Korkaklar da kazanabiliyor. Geçen bölümden beri insan kaynakları çalışanına sevgili olduklarını çaktırmamaya çalışan Sloan ve Don sonunda galip geldiler. Wyatt ikilinin sevgili olduklarına dair kanıta başından beri sahipti ancak ACN satıldığından zaten bu önemli değildi. Adam meğerse sadece eğleniyormuş. Sloan ve Don ilişkilerini ve işlerini korkaklıkla (Instagram’dan fotoğraf silmek zorunda kalmışlardı) da olsa koruyabildiler. Tabii ki cesaret büyük erdem yine de. Bunu sonunda Will de gösterebildi. Başından beri kendisinin hapse giremeyecek kadar ünlü olduğu saçmalığının arkasına sığınıp korkusuzmuş gibi görünen Will’in gözünü müstakbel eşi açtı. Bunca şeye MacKenzie’ye cesur görünmek için katlanan Will için asıl cesaret korktuğunu itiraf edebilmekti. Her şey biterken mahkeme kaynağının ismini vermediği için Will’i suçlu buldu ve tutuklamaya karar verdi.

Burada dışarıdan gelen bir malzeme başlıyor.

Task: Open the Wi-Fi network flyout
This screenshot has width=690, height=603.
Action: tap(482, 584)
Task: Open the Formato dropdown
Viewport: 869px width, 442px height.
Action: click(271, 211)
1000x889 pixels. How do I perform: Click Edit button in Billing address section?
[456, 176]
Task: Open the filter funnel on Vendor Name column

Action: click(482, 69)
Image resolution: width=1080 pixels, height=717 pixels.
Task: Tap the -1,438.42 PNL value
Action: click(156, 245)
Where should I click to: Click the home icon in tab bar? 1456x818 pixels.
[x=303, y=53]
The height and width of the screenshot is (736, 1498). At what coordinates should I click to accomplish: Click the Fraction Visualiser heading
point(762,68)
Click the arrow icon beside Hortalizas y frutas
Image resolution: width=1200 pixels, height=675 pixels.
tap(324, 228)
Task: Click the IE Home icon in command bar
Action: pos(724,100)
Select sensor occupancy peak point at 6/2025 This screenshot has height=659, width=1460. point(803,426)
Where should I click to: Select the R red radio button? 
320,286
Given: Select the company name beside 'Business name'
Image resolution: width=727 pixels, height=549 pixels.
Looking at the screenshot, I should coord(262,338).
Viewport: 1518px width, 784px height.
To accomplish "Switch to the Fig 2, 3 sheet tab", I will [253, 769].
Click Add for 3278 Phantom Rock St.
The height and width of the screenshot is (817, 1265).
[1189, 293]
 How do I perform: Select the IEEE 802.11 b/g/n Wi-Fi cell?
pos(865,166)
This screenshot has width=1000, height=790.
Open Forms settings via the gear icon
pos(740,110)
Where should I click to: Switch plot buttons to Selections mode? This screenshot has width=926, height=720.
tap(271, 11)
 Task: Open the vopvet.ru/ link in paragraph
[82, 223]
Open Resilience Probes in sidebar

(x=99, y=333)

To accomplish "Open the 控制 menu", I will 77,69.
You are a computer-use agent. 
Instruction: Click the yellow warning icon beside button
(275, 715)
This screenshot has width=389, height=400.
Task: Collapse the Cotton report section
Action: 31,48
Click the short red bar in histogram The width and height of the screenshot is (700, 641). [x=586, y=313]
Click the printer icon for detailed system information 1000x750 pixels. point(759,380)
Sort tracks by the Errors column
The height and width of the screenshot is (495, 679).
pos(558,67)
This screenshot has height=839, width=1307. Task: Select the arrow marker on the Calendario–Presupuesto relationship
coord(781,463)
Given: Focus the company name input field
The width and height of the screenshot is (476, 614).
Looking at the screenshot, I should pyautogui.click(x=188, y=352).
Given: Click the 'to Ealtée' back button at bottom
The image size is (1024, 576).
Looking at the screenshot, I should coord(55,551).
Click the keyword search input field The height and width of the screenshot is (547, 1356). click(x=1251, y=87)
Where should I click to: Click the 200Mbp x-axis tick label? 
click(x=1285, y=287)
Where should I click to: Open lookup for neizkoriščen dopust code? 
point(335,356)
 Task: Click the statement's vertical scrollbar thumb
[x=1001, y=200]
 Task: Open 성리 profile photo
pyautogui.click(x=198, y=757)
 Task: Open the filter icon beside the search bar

Will hala büyük bir adam, hala ünlü biri ve hala mahkemenin öyle büyük bir ceza veremeyeceği kadar kendinden emin. Ama en önemlisi Newsroom’un son iki bölümüne girerken Will artık evli bir adam. MacKenzie’nin planladığı büyük düğündense Will hapse gitmeden hemen önce evlenmeyi teklif etmesiyle herkes bütün mahkemeyi unuttu. Buna biz de dâhiliz. Don ve Jim yüzükleri, Maggie çiçekleri, Sloan pastayı, Charlie müziği hallederken yapımcı ve sunucu onca yıllık sarsıntının ardından sonunda evliler. Ava Marie eşliğinde biten bölümün sonunda gördüğümüz şey elleri kelepçelenmiş Will’in binadan çıkışı olsa da artık umut var.